FIAC 2015
Nef du Grand Palais
22-25 October 2015 (preview Wednesday 21):
André Cadere (1934-1978) is undeniably part of these mythical artistic personalities who have made a major contribution to the history of contemporary art in a dazzling and concentrated manner. Indeed, the trajectory of this artist of Romanian origin, one of the few in the 1970s to have invented a new artistic form by which he is completely identified – his famous roundwood bars composed of segments colored according to a system predetermined and disruptive by error and not subject to a place or a single mode of exposure – which continues to have considerable influence on contemporary art. Five years after presenting Art Basel with a first set of works, mainly made up of early works, the gallery brought together for the first time in a fair a unique set of roundwood bars which will be presented opposite several textual pieces in 1972-73. These are part of the activities carried out by Cadere concomitantly and are completely unrecognized. One of them, The paper on which this text is printed is to be thrown away. The text, for its part, is to forget …, will be reactivated, following the instructions left by the artist, at the opening of the fair on Wednesday 21 October.

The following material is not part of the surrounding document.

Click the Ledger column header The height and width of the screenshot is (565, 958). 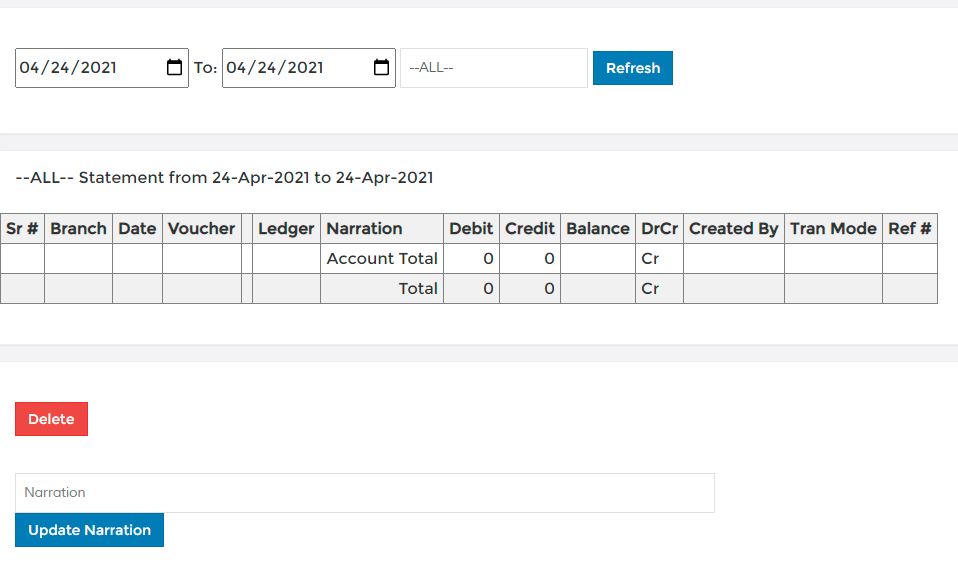pos(286,228)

FIAC 2015 – Hors les murs – Jardin des Tuileries – opening Tuesday 20 October:
We are pleased to be able to propose a work by the Swiss artist Eric Hattan (* 1955) in the course Hors les murs. Precisely ten years after a first version, which was presented inside the Museum of Modern and Contemporary Art in Strasbourg, Hattan offers the Parisian public a new version of Sans crier gare, a piece built from shouts that replay one eminently famous, that of Tarzan. These cries gathered together, a dozen forming an anonymous collective and condemned in some way to incomprehension, are delivered by loudspeakers suspended in the vegetation, randomly and last for a few seconds. The insertion of Hattan’s works into space, whether public or dedicated to artistic demonstration, is often discreet and can sometimes take the form of a sort of game of track. The constancy of everyday life, of unexpected or aroused situations, shows us that the most touching and strange spectacle can arise at any moment, and in any circumstance: one could almost say that it is simply by displacements, or by diversions that the artist modifies our perception sensibly.
With Without warning, the power wires of the loudspeakers sometimes become clotheslines, sometimes lianas. If this work has the appearance of a purely sound installation, its relation to space makes it a sculptural piece not devoid of humor in the current context.